● TASK STATEMENT
Look below for the line containing "Instruction: Click the reload page icon" and the line containing "Task: Select the 2.0 Flash model option"; repeat exactly those two lines and all lines between them, and nothing else.

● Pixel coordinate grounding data
◇ ◇ ◇

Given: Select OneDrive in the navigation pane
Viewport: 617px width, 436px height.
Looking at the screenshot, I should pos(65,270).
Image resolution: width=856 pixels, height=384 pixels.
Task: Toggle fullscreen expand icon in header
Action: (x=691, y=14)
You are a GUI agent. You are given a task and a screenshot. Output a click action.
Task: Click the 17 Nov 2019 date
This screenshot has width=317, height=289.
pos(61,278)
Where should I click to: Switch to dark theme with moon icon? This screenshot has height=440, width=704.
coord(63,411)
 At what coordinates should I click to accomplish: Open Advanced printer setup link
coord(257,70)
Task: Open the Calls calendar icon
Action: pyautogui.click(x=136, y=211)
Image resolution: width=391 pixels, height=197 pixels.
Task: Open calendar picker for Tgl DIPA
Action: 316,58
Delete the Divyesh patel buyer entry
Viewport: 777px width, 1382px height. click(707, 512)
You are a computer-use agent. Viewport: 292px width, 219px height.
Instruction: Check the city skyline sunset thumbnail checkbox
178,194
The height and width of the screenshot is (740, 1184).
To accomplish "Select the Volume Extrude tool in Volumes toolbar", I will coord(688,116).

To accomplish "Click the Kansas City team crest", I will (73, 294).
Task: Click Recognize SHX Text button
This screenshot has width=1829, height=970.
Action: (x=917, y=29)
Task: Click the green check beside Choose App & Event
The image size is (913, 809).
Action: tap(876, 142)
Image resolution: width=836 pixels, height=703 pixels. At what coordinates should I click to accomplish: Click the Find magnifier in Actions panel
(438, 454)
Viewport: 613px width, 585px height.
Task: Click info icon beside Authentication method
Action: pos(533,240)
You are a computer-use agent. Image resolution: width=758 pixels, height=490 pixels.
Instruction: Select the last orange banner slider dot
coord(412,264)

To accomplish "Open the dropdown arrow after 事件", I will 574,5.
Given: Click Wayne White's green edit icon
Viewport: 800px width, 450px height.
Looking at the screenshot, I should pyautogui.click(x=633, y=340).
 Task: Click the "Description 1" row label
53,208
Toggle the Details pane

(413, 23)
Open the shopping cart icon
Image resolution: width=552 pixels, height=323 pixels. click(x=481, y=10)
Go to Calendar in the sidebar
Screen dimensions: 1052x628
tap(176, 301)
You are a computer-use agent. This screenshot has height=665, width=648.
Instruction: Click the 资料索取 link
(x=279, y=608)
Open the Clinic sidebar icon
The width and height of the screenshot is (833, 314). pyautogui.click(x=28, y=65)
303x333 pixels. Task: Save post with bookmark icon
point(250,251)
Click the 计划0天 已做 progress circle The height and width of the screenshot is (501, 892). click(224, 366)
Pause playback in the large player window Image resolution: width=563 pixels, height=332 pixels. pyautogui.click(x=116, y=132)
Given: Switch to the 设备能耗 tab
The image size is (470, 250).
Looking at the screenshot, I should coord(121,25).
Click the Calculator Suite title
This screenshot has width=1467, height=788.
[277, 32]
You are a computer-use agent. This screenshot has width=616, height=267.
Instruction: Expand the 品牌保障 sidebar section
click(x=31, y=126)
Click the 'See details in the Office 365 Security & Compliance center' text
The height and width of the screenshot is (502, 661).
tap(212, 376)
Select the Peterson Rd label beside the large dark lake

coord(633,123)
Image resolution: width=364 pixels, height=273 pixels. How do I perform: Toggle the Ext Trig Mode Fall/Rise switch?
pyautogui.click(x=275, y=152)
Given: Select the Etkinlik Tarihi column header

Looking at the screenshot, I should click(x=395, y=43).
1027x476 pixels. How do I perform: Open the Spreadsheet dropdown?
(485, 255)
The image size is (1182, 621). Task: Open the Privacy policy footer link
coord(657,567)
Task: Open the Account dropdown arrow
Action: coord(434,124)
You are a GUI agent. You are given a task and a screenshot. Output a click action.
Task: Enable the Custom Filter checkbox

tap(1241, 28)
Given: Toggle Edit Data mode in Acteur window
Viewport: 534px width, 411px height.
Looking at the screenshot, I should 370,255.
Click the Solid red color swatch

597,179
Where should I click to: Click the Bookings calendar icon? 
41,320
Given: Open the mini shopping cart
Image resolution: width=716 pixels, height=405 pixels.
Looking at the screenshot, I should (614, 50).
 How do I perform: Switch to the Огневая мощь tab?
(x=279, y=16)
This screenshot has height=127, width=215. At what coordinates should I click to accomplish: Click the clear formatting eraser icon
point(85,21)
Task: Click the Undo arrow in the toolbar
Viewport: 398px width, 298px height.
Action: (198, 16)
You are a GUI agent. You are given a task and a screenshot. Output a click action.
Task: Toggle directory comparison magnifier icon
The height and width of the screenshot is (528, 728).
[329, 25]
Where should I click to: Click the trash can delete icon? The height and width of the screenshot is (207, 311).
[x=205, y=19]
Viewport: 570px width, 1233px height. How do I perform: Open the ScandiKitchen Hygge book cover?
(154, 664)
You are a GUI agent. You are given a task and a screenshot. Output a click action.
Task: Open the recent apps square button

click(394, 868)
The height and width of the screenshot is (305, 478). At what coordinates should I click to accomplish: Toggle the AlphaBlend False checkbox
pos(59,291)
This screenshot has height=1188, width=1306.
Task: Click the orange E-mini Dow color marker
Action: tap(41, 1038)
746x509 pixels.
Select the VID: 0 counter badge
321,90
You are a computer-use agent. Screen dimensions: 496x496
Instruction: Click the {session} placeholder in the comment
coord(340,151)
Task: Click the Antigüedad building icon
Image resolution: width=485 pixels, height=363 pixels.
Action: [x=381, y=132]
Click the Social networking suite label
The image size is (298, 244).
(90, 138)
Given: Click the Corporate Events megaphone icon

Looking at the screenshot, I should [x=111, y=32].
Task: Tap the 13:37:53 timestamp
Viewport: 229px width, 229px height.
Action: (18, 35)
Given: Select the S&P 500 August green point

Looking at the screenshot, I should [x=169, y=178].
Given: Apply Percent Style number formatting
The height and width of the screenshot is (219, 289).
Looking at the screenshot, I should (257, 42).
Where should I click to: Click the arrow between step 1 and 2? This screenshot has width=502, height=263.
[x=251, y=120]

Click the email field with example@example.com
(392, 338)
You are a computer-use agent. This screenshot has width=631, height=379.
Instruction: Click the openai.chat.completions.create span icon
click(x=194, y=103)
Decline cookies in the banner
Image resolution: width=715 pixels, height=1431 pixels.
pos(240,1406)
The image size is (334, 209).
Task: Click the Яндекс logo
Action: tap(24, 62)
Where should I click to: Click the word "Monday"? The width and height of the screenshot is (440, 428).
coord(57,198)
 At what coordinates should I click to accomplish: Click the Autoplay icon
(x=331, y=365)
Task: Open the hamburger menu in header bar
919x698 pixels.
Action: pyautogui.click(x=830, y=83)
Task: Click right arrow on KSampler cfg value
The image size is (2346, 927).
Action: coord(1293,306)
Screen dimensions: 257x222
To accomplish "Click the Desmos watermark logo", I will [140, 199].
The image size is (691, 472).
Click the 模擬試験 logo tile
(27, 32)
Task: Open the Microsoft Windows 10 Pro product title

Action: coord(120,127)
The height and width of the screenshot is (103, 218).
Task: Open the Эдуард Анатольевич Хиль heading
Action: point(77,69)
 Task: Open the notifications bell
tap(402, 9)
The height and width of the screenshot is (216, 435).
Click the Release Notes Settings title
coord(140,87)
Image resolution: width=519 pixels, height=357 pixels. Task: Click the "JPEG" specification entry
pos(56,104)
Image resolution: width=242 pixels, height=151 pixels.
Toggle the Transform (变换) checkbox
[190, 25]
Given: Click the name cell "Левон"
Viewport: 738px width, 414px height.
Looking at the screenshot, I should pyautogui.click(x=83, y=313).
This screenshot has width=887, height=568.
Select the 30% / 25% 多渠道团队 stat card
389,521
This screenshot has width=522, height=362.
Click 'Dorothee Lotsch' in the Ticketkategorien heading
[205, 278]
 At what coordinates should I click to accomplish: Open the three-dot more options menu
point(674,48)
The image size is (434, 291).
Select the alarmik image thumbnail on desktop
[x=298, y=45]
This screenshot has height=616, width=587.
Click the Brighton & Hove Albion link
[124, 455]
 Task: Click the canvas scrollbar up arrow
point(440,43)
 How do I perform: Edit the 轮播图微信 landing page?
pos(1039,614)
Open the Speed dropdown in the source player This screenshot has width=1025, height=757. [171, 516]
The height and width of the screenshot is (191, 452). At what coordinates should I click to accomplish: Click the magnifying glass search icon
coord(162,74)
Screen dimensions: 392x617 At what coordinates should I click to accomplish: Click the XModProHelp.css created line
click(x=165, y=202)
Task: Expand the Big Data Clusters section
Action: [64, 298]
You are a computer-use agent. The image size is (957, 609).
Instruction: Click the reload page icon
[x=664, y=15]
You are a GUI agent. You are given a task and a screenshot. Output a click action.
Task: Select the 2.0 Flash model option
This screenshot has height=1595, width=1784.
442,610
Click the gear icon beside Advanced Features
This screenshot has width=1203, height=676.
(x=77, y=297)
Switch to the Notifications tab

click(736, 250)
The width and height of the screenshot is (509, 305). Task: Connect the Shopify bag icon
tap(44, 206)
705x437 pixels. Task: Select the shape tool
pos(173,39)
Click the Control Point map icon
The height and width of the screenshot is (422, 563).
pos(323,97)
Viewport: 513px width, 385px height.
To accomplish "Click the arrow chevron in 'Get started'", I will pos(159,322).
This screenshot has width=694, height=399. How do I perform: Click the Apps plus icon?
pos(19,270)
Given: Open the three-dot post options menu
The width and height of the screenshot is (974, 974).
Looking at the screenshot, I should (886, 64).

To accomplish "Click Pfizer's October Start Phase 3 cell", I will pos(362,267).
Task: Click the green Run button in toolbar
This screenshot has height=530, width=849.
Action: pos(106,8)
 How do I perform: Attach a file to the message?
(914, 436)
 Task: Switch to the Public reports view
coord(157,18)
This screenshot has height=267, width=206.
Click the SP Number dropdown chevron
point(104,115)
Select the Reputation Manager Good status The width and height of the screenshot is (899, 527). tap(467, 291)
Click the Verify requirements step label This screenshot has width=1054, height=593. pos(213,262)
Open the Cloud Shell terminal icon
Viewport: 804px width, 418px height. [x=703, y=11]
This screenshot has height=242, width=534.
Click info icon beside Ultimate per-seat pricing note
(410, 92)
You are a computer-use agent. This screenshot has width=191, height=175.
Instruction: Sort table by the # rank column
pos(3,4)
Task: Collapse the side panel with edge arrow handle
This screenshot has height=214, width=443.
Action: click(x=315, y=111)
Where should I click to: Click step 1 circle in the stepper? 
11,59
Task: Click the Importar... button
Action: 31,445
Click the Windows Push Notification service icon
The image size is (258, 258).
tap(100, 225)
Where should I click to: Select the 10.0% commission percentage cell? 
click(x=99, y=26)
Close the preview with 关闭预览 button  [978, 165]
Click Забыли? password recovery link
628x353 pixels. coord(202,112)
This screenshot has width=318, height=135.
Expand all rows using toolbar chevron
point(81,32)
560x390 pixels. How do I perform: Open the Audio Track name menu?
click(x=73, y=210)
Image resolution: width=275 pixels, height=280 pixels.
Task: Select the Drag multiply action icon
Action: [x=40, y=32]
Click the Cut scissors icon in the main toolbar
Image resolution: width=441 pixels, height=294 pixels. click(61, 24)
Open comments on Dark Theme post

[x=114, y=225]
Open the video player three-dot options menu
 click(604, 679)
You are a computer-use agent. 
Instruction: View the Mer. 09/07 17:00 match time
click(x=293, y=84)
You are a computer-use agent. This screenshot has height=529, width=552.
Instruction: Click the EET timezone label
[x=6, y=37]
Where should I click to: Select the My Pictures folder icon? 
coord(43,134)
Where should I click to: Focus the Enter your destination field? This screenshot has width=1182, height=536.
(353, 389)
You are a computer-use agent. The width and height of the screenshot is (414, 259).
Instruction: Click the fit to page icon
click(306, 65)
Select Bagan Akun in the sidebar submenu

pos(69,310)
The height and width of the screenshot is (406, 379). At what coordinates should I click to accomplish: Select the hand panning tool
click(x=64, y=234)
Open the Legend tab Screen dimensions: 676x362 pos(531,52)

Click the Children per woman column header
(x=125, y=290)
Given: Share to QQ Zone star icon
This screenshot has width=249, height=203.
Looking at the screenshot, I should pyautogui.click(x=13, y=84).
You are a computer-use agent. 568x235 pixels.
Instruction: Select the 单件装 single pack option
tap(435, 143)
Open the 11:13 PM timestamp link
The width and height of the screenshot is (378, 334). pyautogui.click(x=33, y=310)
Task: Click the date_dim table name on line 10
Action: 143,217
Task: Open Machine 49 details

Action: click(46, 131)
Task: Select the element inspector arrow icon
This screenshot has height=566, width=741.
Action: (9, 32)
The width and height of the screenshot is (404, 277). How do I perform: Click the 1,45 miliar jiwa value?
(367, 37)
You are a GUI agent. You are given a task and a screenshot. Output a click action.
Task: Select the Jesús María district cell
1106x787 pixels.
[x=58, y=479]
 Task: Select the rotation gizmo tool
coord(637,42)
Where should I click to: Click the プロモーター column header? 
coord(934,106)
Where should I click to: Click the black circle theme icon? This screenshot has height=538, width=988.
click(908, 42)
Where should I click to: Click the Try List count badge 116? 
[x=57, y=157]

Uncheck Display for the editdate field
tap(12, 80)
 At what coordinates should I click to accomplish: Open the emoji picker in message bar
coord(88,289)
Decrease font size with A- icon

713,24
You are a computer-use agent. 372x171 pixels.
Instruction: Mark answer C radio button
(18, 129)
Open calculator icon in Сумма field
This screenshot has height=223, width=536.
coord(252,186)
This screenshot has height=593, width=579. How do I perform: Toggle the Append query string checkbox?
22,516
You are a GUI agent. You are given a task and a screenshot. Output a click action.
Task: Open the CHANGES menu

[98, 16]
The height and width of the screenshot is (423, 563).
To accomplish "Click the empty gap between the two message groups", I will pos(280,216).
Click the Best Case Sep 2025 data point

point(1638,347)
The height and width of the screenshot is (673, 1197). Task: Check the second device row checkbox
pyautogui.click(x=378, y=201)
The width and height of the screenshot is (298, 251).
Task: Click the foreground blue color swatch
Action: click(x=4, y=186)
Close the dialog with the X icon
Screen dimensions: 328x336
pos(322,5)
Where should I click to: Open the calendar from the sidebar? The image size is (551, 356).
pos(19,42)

◇ ◇ ◇

● EXERCISE SOLUTION
Instruction: Click the reload page icon
[x=664, y=15]
You are a GUI agent. You are given a task and a screenshot. Output a click action.
Task: Select the 2.0 Flash model option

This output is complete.